Hector Amezcua

Another inmate death raises questions about California prison practices

Published: Sunday, Mar. 9, 2014 - 12:06 am
Last Modified: Friday, Apr. 11, 2014 - 12:02 am

At 6:10 a.m. on Oct. 15, a medical technician handling the morning “pill pass” at Pleasant Valley State Prison in Fresno County spotted inmate David Scott Gillian hanging inside cell No. 164 from a bedsheet tied to an air vent.

“Gillian is hanging in his cell,” the tech called to a nearby guard, then rushed off to grab the “cut down scissors” and begin the process – mandatory under corrections department policy – of trying to revive the inmate through cardiopulmonary resuscitation, according to an internal department review of the incident.

Guards and medical staff converged at the cell door, according to the internal report. A sergeant and the medical technician entered the cell where Gillian was housed alone and found no pulse or signs of breathing.

“We need to cut him down, we need to do CPR,” the tech told the sergeant.
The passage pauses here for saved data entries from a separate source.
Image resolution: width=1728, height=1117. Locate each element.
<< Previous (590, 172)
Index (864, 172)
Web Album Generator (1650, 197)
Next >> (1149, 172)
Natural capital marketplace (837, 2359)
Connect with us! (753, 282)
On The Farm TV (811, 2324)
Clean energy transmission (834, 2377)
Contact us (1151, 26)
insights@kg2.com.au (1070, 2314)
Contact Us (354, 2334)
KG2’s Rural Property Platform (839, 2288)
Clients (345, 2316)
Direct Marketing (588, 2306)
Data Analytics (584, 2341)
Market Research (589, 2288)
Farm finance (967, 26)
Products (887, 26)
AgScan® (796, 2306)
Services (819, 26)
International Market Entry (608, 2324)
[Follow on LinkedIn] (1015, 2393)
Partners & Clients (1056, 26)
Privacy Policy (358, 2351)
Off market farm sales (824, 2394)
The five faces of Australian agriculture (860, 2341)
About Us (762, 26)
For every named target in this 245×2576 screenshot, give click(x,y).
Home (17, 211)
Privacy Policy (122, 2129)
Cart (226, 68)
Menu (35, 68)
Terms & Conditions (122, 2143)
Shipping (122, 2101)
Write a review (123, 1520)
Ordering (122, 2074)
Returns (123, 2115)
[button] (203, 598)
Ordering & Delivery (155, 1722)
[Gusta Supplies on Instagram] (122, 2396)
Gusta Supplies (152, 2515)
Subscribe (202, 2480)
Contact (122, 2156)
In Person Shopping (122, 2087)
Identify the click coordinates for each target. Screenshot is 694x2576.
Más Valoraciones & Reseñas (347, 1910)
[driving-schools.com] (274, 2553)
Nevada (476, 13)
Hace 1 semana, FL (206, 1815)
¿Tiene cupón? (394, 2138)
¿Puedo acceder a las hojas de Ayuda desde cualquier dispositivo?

Instead, the sergeant refused, according to the review team report; he ordered the cell door closed and locked, even after a doctor and another medical staffer demanded they be allowed to perform CPR. Gillian, 52, would remain hanging for nearly four hours before he was cut down.

The confidential corrections department report, obtained by The Sacramento Bee, summarizes the findings of a suicide review team assigned to investigate Gillian’s death. All suicides in California state prisons are reviewed by a team of corrections officials. The report obtained by The Bee, based on the review team’s interviews with prison staff and inmates, chronicles events leading up to and following Gillian’s hanging.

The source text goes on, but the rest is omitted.